New Ph.D. Lora Weiss is tracking cancer’s growth

Weiss, who just finished her doctoral research, is using math to figure out what makes cancer more or less malignant.
Friday, June 26, 2020
Lucas Joel
UCI Physical Sciences Communications

Lora Weiss spent her years at UC Irvine measuring the feedbacks that govern cancer growth.

Picture Credit:
Travis Bailey

There are two reasons Lora Weiss came to UCI to get a Ph.D. The first is that, until Weiss moved to California in 2014, she’d never lived anywhere but the Midwest, and “I wanted to try something new,” she said.

The second reason is that our Department of Mathematics, which is where she just earned her doctorate, lets new grad students take a couple of years before they need to decide what they want to research. “I wasn’t like a five-year-old being like ‘I wanna be a Ph.D.!’” Weiss said, and so those extra few years at UCI sounded good to her.

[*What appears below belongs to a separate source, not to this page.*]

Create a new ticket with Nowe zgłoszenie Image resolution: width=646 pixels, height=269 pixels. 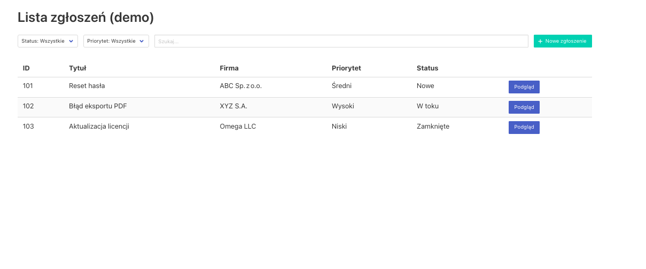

Weiss didn’t know what she wanted to study when she got to UCI, but when she went to a seminar where her soon-to-be advisor, Professor Natalia Komarova, gave a talk about mathematical biology, she said “‘That’s it! That’s what I want to do.’”

Weiss likes science that has “immediate, physical relevance” to society, she explained, which is why she went on to use mathematical modeling to measure feedbacks that control cancer cell division and growth. “Some feedbacks are less likely to be more malignant and more dangerous than others,” she said. “That’s the most interesting result that we found,” she said.

Weiss and her colleagues found, for instance, that the size of a cancer cell population in a given area in the body has a direct effect on how malignant the cancer is. It’s a real estate problem, Weiss explained, as the more space a cancer has to grow within, the faster it will grow, and vice versa.

Soon, Weiss will move across the country to start an assistant professorship at Grand Valley State University in Allendale, Michigan. She’s still finishing some teaching at UCI, though, and so she’ll be spending at least one of her nights in a hotel somewhere in the middle of the country on Zoom calls with her students.

At the same time, Weiss will be checking to see how her cancer findings might be manifesting themselves in living organisms. She’s teaming with Dr. Angela Fleischman — a hematologist and oncologist in the UCI School of Medicine who has data on cancer growth in mice and in humans — so she can see if what her models reveal holds true in reality. “The plan is to keep working on it,” Weiss said.